Note the Queenie Bee still on the sign:

My girlfriends and I took a jaunt out to the Maker's Mark distillery and planned to stop in Campbellsville on the way back for a snack and some nostalgia. Now the sorrow... THEY CLOSE AT FIVE!!!! We arrived just as they locked the doors! Talk about a heartbreak! However, this very sweet girl saw us taking pictures and asked if we wanted to have a picture with a Druther's worker. Of course we said "Heck yeah, we do!"

No Royal Burgers for us, but we plan to go back much earlier next time!

Saturday, May 28, 2011

Strange Trailer Phenomonon

In Salt Lick, near the By-Pass Church stand two very old trailers. They look like the metal has been ripped off the sides leaving the insulation to blow in the wind. What is the purpose of this? Was it to recycle the metal? Whatever the reason, it looks uglier than homemade sin.

Lonely Farmers

These two abandoned houses sit across old US 60 from each other. They haven't been occupied in over 20 years.

The door is blocked to keep the curious out....

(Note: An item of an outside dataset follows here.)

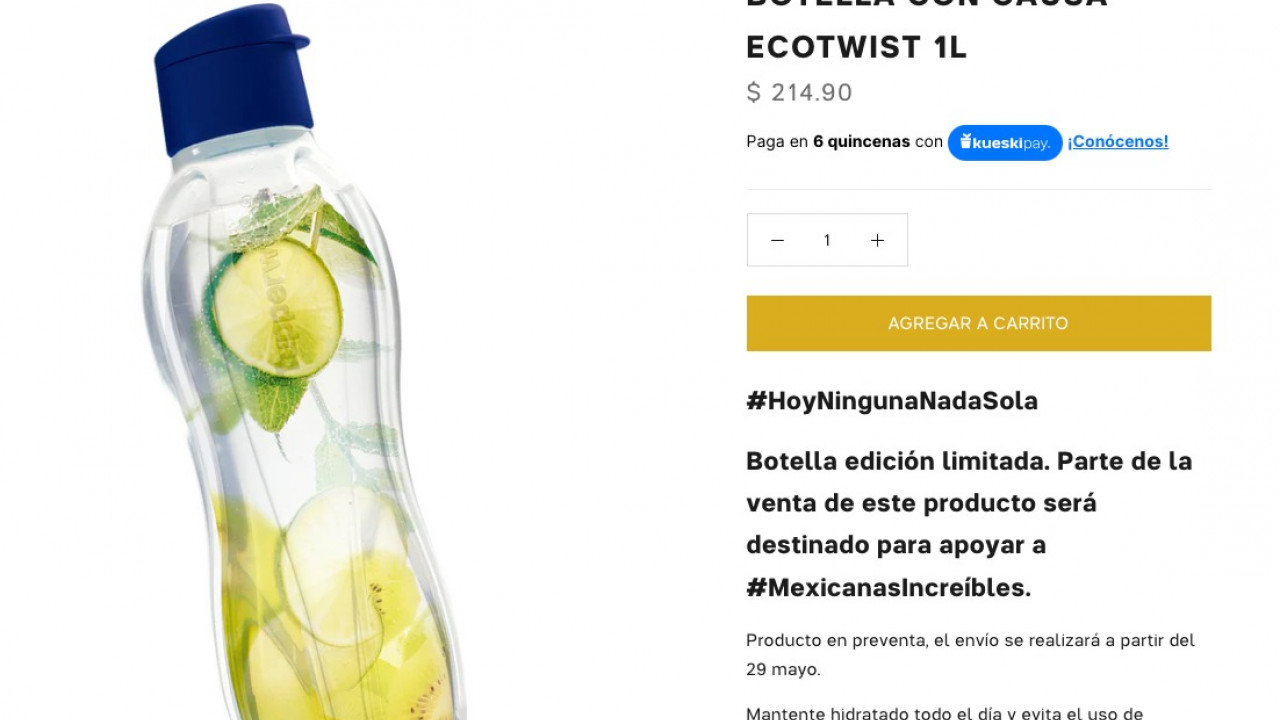Click the 'Paga en 6 quincenas' text
This screenshot has height=720, width=1280.
(x=828, y=142)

This one looks quite a bit older than the other.

Thursday, March 17, 2011

Abandoned Salt Lick and Ale-8 Mural

Just off of US 60, in Salt Lick, Ky 211 snakes through the tiny community. These two buildings rest quietly on Main Street. Salt Lick used to be a bustling little town, boasting at least two hotels, a number of stores, and a train station. I can remember going to this store when it was a five and dime. I believe it was last open in the mid-eighties. The Ale-8 mural still looks good for the most part.

The Ale-8 mural was originally painted by Bill Fitch. I have started looking for more info on this artist, but haven't had luck, yet. I'd really love to know if he did any other murals that are still visible. According to the date, he did this in January! I looked up what the weather was that day, and the Farmer's Almanac site lists the high on January 24, 1958 as 35 degrees! Eeeek! I don't like to venture out if it's below 50, and this guy did a whole mural in the cold!

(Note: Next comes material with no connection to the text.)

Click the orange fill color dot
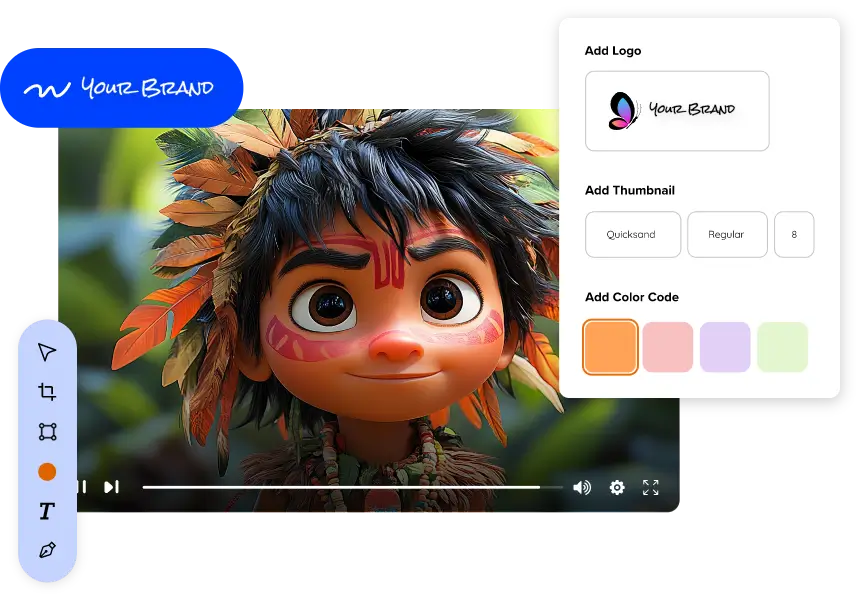The width and height of the screenshot is (862, 600). (47, 472)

Re-painted by Rhonda Armitage...

The windows are broken, but bars keep everyone out.

Ron left his mark here.

The shelves are still there, but haven't held any merchandise in a while. The sun trickles in through holes in the ceiling.

If anyone has any info or stories about these buildings, or the painters of the mural, please inform us in the comments!

By Pass Church of God

US 60 was re-routed several years ago to straighten the road between Salt Lick and Midland. Sitting high on the hill, overlooking the new alignment rests this old church. It is wasting away, like so many other small country churches in rural Kentucky.

All the doors were locked, but I put my arm through the broken window to snap these shots of the interior. It looks as if the members got up after the service and just never went back. Bibles and pillows still sit on the pews, waiting. I wonder about things like: Who sat in those seats and why didn't they come back? Did anyone get married here? Did any funerals take place? Who was the pastor? And who painted that mural of Jesus?

In the basement were the Sunday School rooms, where the children played and learned. Overall, the building is really in decent shape, except for the broken windows. Maybe it could be rescued.

Abandoned in Farmers

This once cozy little cottage is disintegrating quickly. Looks like a lot of water damage and mold... Ew!

Ingram-Stevens Cemetery

Hard to believe after all the exploring and roaming I have done in this area, that I could miss this tiny cemetery right under my nose! On US 60 in Farmers, beside the old Beach Way/Krossroads Diner is this tiny plot in an odd location, just steps away from the busy highway.

New Spot Roller Rink

You gotta love a place that hasn't changed...ever! I started coming to New Spot Roller Rink when I was in elementary school about 25 years ago. It still looks exactly the same as I remember, and suspect it looks pretty much like it did when it opened in 1947. The battered wood panel walls are lined with LP covers from the 70's and early 80's featuring former jukebox choices as Kenny Rogers, The Temptations and Barbara Streisand. The benches are the same, the hand-painted signs are still there, and come to think of it, those roller skates look familiar, too! The people are friendly, the prices are awesome, but best of all is the old-school feel of stepping back into your childhood. The rink is located on US 60 in Salt Lick.